- [THE EXERCISE]: Format the records below as a numbered list that omits blank lines and leaves out the pictures.

- [EXTRACTED MATERIAL]:

********

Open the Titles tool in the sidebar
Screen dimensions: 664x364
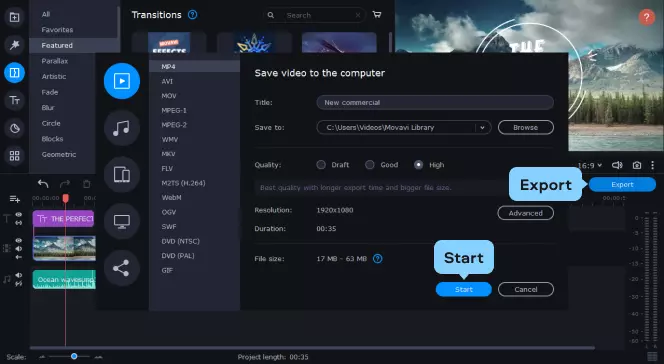[x=14, y=100]

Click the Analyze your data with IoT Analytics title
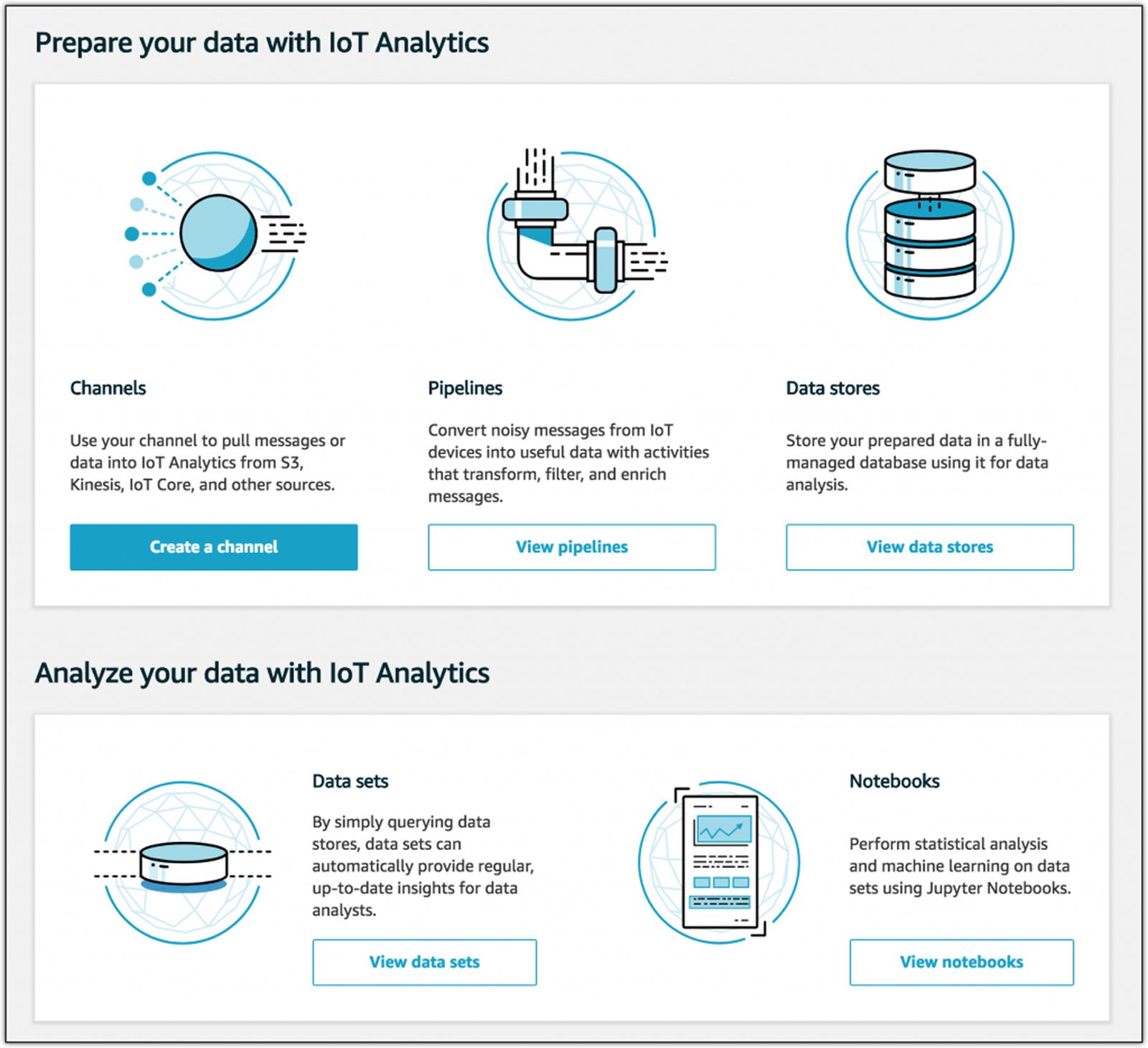tap(263, 674)
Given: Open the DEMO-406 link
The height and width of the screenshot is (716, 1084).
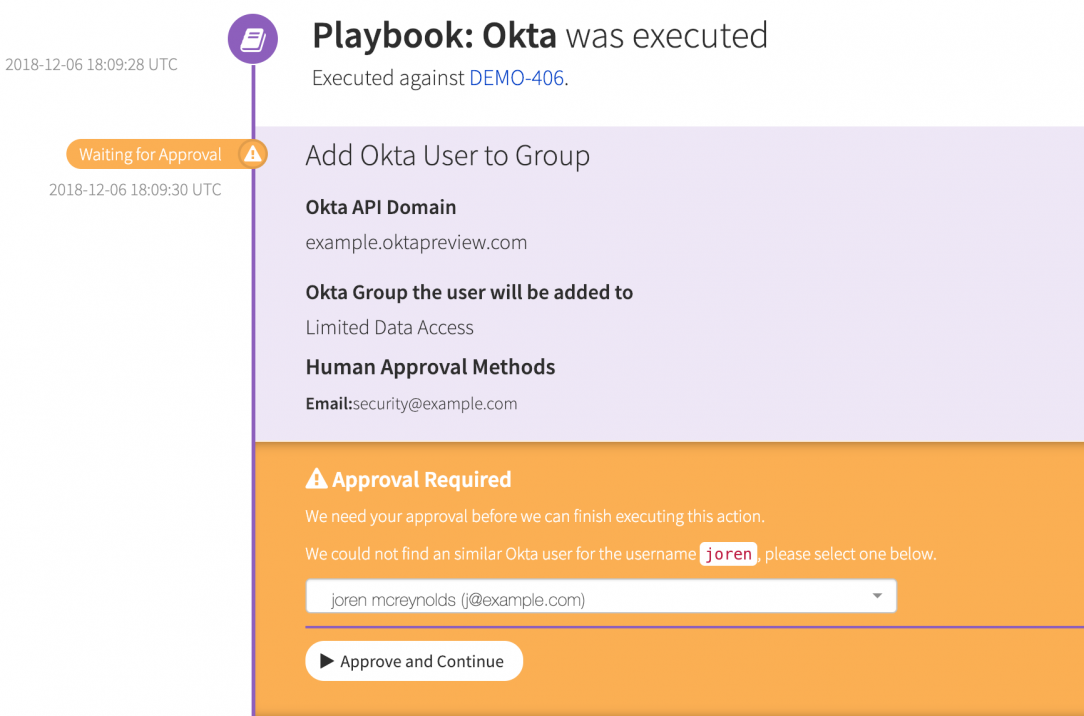Looking at the screenshot, I should coord(516,78).
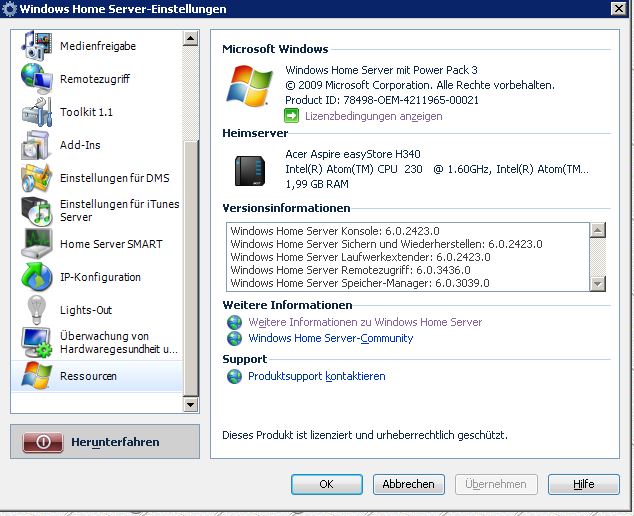Click the Abbrechen button

pyautogui.click(x=409, y=484)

********

- [WRITTEN REPLY]:
1. Open the Titles tool in the sidebar
2. Screen dimensions: 664x364
3. [x=14, y=100]
4. Click the Analyze your data with IoT Analytics title
5. tap(263, 674)
6. Given: Open the DEMO-406 link
7. The height and width of the screenshot is (716, 1084).
8. Looking at the screenshot, I should coord(516,78).
9. Click the Abbrechen button
10. pyautogui.click(x=409, y=484)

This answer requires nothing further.